I'm looking for books or online resources that go in detail over programming techniques for high performance computing using C++.
Take a look at The ADAPTIVE Communication Environment (ACE). It's a library of templates and objects for high performance applications in C++. It has great cross-platform primitives for threading, networking, etc.
The first thing might be reading about MPI(Message Passing Interface) which is the de facto standard in HPC node interconnects.
practically all HPC code I've heard of is either for solving sytems of linear equations or FFT's. Heres some links to start you off at least in the libraries used:
- BLAS - standard set of routines for linear algebra - stuff like matrix multiplication
- LAPACK - standard set of higher level linear algebra routines - stuff like LU decomp.
- ATLAS - Optimized BLAS implementation
- FFTW - Optimized FFT implementation
- PBLAS - BLAS for distributed processors
- SCALAPACK - distributed LAPACK implementation
- MPI - Communications library for distributed systems.
- PETSc - Scalable nonlinear and linear solvers (user-extensible, interface to much above)
The Trilinos suite of libraries and packages offer a broad range of middleware libraries for HPC including sparse, iterative linear solvers; nonlinear solvers; eigen solvers; ODE & DAE integrators including sensitivity analysis; optimization (both invasive and black box); finite element interfaces; mesh interfaces; preconditioners; etc. All of these packages are designed using fairly modern C++ techniques (there are Python APIs as well as some C and Fortran). There used in very large scale parallel (5000+ CPUs) simulations of exceptional consequence (nuclear weapon design) with great success.
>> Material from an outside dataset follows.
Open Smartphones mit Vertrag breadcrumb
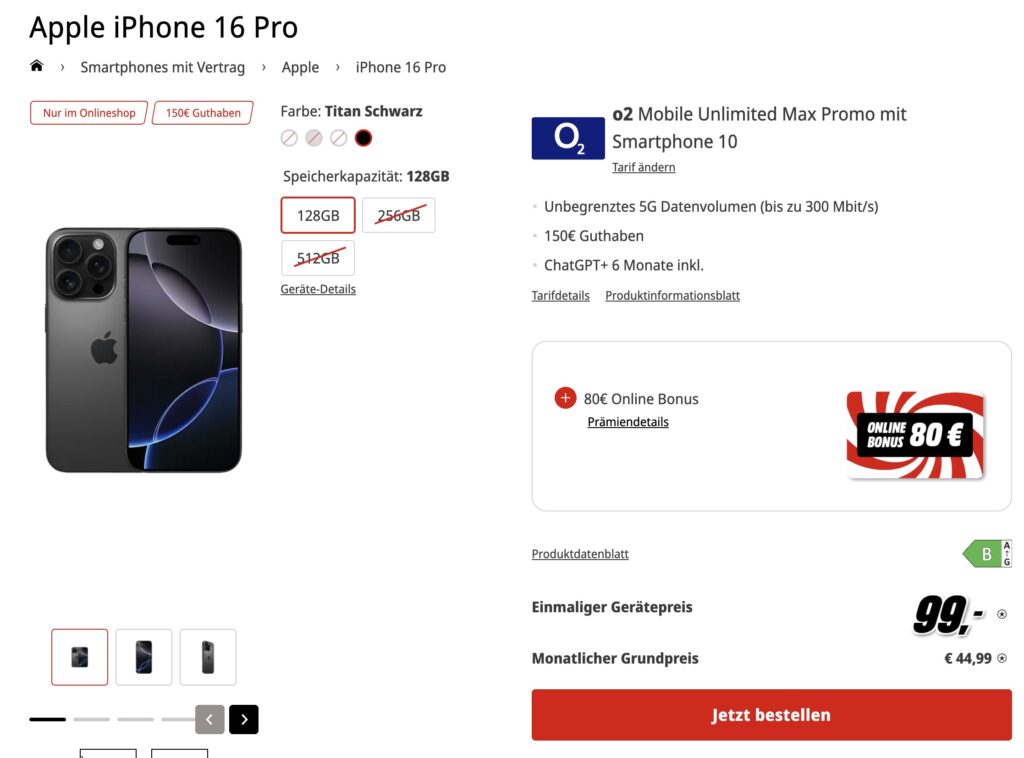This screenshot has height=758, width=1024. [x=163, y=67]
These packages offer a great suite of capabilities that are much higher level than BLAS, etc.
Despite being 14+ years old, the pioneering work of Expression Templates is still regarded as some of the most exceptional C++ work in years. Fast, efficient, safe... I've used the techniques and they're really remarkable.
Edit: In case the above link remains broken, here's an alternate reference for Expression Templates. This DDJ article cites the original work of Veldhuizen.
Even though not FOSS, the Intel IPP and MKL libraries can really save you a lot of time (both in development and at runtime) if you need to perform any of the operations supported by these libraries (e.g.: signal processing, image processing, matrix math). Of course, it depends on your platform whether you can take benefit from them.
(No: I don't work for Intel, but a happy customer of theirs I am.)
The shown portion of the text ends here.